Letting Go in Parenthood
By: Dana Donahue, LCSW, PMH-C
Months ago, I was faced with what felt like my greatest parenting challenge thus far…sending my first-born child away to college. The swirl of emotions was significant, and memories triggered were vast. I was plagued with nagging questions all centering around whether I had properly prepared my son to embrace adulthood and take of himself without me.
So, I did what I thought every good parent should do…I dove into obsessing about what he needed to pack for school. My son has never been materialistic or cared about the color of his bedroom, but I dove into looking for the perfect bedding combination to ensure he would feel comfortable and ultimately cared for. He tolerated my questions, lists and planning, and eventually moved into his dorm without hesitation. And yet, I found myself frustrated that he didn’t care about the process or my efforts to show that I love him. If this didn’t matter, then had I done enough or been a good enough parent?

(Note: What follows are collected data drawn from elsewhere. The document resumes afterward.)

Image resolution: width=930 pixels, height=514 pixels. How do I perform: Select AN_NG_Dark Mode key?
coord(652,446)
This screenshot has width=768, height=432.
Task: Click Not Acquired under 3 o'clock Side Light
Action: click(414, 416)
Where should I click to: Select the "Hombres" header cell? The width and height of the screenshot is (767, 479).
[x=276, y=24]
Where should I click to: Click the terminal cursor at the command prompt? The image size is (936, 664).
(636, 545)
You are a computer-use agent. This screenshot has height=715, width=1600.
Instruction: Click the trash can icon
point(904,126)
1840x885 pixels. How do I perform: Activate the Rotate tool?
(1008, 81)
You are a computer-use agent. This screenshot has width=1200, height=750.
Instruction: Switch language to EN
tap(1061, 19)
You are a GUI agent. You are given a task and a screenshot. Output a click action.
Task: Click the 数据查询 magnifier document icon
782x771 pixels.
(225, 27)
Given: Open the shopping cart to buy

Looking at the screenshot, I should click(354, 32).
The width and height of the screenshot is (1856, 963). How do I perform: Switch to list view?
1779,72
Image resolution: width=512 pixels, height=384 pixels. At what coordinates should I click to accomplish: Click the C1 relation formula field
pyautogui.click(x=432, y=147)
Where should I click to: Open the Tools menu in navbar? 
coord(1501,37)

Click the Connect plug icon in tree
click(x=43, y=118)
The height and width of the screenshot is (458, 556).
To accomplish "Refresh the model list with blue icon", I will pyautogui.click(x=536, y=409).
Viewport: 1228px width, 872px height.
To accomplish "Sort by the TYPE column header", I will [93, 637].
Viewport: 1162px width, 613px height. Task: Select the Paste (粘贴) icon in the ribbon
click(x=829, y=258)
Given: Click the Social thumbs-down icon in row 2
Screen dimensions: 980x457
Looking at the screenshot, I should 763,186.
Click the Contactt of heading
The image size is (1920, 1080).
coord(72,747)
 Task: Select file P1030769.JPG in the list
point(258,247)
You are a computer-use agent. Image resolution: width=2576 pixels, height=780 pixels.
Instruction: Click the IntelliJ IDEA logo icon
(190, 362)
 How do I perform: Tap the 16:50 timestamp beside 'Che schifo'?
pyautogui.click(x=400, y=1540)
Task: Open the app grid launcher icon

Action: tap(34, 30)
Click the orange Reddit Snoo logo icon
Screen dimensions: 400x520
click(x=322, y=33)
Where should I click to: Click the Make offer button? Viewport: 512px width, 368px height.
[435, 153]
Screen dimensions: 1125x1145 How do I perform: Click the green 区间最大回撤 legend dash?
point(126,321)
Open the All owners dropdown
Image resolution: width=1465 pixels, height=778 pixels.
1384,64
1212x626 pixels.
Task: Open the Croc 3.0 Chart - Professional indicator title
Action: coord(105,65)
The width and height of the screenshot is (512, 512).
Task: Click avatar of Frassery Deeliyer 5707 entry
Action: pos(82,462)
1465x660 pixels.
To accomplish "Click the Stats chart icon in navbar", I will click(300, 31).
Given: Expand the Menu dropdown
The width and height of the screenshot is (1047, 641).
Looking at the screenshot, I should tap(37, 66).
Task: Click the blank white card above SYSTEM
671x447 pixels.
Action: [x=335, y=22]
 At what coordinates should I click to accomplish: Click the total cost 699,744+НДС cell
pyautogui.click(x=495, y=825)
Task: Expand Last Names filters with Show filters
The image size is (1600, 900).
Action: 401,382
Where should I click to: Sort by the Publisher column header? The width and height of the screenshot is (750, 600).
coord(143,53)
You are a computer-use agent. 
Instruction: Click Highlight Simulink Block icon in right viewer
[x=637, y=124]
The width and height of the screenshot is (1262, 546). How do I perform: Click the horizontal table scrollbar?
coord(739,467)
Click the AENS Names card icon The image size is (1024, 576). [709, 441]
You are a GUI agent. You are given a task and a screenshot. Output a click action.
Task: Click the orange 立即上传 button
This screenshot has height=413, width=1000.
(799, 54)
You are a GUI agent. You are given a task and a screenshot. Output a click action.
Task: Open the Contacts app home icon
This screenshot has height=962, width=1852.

As if people were able to read my mind, my inbox and media feed were suddenly flooded with articles about the concept of “letting go” when sending your kids off to college. As I sat and contemplated what this meant to me (and struggled mercilessly to get the Frozen theme song out of my head), I realized that this concept doesn’t just hold true to the eventual launching of our children into adulthood, but it is something I have been grappling with since the day they were born.
Parenthood is built on a series of events starting from conception into the present moment where one has to continuously redefine expectations, take on new roles, and show up in life differently depending on what others need from us at any given stage. Each stage of parenthood tasks us with exploring our values, uncovering our strengths and finding the best support system to help us succeed.
As my children have grown older, I have had to let go of my ideas about what they need or want and learn to listen more as they define life on their own terms. I have had to let go of how I want them to dress and learn to embrace their own sense of style. I have had to let go of the idea of having family game nights and learn to embrace new activities that everyone enjoys doing. There is no such thing as a perfect parent, child, or comforter set that determine our ultimate success in life. When we strive to meet rigid expectations of ourselves or expect other people or life events to do the same, we are often fraught with disappointment, shame. and worry. Learning to forgive our mistakes, enjoy moments as they occur, and trusts that we are the best parent for our children are vital parts of the parenthood journey.
Letting go is hard and messy. There is no easy way to grieve the loss of unmet expectations or gracefully encourage your child’s autonomy but learning to acknowledge the challenging feelings and tolerate the discomfort will allow you to celebrate the gifts that your children truly are.